Black wont pass its not contrasting. Believe me I have a fancy glass sparkling
Walleye boat and I got the standard letters cause I don't want the hassle


----------



## Agitation Free (Jul 11, 2010)

PatSea said:


> Bazzin05, it's always difficult to determine true colors from a computer screen, but I've looked at the photos you provided and I think white numbers/letters might be the best color contrast to the hull color. Look at the white trailer wheels, that color would seem to contrast nicely.
> 
> I think we all take pride in our boats, and we may be lead to use colors that compliment other colors on the boat. These colors may or may not be contrasting. But the regs are looking for "contrasting" colors so they are easy to read from a distance.
> Hope this helps.


I have to agree with PatSea here. My hull is dark metallic green. The white letters/numbers I chose are very contrasting. I believe white would be your best option.


----------



## sherman51 (Apr 12, 2011)

they have some in hot orange that would look good on your gray boat on ebay for 10.33 plus 3.77 shipping. but they also have a set of black on a white background for 4.99 and 2.82 shipping. let us know what you decide. but a white or white on a black background might be your best option.
sherman


----------



## Bazzin05 (Feb 2, 2011)

I am going to make a decision sometime this winter. I will let you all know what I end up going with. 


Thanks for all the information and suggestions fellas.


----------

- **Prompt 1**:
Put the rows from the line with "Given: Click the" up to and including the line with "Screen dimensions: 1148x1046 tap(384, 946)" into a Markdown table with the columns Nr and Entry, leaving out blank lines.

- **Task input**:
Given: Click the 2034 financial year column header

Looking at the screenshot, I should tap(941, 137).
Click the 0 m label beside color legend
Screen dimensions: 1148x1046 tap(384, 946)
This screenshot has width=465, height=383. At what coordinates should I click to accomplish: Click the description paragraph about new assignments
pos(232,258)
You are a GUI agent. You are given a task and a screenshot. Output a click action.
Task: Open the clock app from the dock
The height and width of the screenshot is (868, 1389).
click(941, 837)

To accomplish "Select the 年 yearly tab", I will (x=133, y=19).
* * *
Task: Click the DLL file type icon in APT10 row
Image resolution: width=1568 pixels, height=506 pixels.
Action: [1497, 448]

- **Prompt 2**:
Answer these questions about the boat-lettering thread:
(a) What color is Agitation Free's hull?
(b) What price and shipping cost does sherman51 give for the hot orange set on eBay?
(c) What kind of boat does the writer of the first post own?

- **Written reply 1**:
| Nr | Entry |
|---|---|
| 1 | Given: Click the 2034 financial year column header |
| 2 | Looking at the screenshot, I should tap(941, 137). |
| 3 | Click the 0 m label beside color legend |
| 4 | Screen dimensions: 1148x1046 tap(384, 946) |

- **Written reply 2**:
(a) Dark metallic green.
(b) 10.33 plus 3.77 shipping.
(c) A fancy glass sparkling Walleye boat.